In this talk, I will discuss two research thrusts that advance this research agenda. The first thrust investigates how to build data-intensive agricultural applications despite rural infrastructural challenges. We present the Software-Defined Farm (SDF) system, a flexible platform that connects disparate software and hardware to collect, transmit, and analyze farm data while addressing the challenges of Internet connectivity and fault tolerance that undermine the resilience of rural networks. The second thrust analyzes how current methods of rural networking infrastructure development undermine its resilience. By using the SDF implementation and deployments as sites of analysis, we demonstrate that resilience is undermined by creating an illusion of seamlessness. Reciprocally, the analysis of how resilience may be unintentionally undermined will be used to improve the system development. I will conclude the talk with an overview of future work advancing this research agenda further.
About Our Speaker: Gloire Rubambiza
Gloire Rubambiza (he/him/his) is a Ph.D. candidate in Computer Science at Cornell University. Co-advised by Hakim Weatherspoon (CS) and Phoebe Sengers (InfoSci & STS), he conducts research in hybrid cloud computing with an emphasis on societal impact.
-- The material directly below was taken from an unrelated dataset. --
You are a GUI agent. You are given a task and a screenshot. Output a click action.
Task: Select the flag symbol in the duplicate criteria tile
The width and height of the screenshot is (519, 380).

Specifically, he designs, implements, deploys, and anticipates the societal impact of computing systems for digital agriculture (DA). DA converts massive sensor data into actionable insights for decision-making on US farms. At Cornell, he was a University Fellow, a fellow of NSF National Research Traineeship in Digital Plant Science, and an active member of the NSF Center for Research on Programmable Plant Systems (CROPPS) and the Cornell Institute for Digital Agriculture (CIDA). He regularly publishes in ACM, USENIX, IEEE conferences in computer systems/networking and human-computer interaction (e.g., CHI, ATC, etc). Beyond his research, Gloire is passionate about broadening participation in computing, for which he recently won the Cornell Bowers CIS Distinguished Leadership in Service Award, a SUNY Provost Diversity Fellowship and the Best Doctoral Presentation in the Doctoral Consortium at the 2023 Richard A. Tapia Celebration of Diversity in Computing Conference. In his free time, Gloire enjoys soccer, travel, and cooking.